── TEXTAUSZUG

Mittwoch, 1. Juli 2020

euro|topics: Angela Merkel: Die richtige Frau zur richtigen Zeit?

Am heutigen 1. Juli übernimmt Deutschland die EU-Ratspräsidentschaft. Wie bereits bei der letzten deutschen Ratspräsidentschaft 2007 heißt die Kanzlerin Angela Merkel. Beobachter sehen ihre wichtigste Aufgabe darin, die EU durch die Corona-Krise zu bringen und die Wirtschaft wieder aufzubauen. Europas Presse traut ihr das größtenteils zu, doch es werden auch Zweifel laut.
DER SPIEGEL (DE)

────

Worin sehen Beobachter laut dem Text über die deutsche EU-Ratspräsidentschaft die wichtigste Aufgabe von Angela Merkel?

── EINTRÄGE

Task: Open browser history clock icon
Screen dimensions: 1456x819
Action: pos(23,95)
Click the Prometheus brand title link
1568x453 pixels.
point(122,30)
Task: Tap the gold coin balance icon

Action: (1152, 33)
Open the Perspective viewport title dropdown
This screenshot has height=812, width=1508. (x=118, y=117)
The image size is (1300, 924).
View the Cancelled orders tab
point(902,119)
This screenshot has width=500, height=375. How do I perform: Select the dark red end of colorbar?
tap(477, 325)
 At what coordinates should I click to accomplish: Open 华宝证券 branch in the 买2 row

────

# ERGEBNIS
Darin, die EU durch die Corona-Krise zu bringen und die Wirtschaft wieder aufzubauen.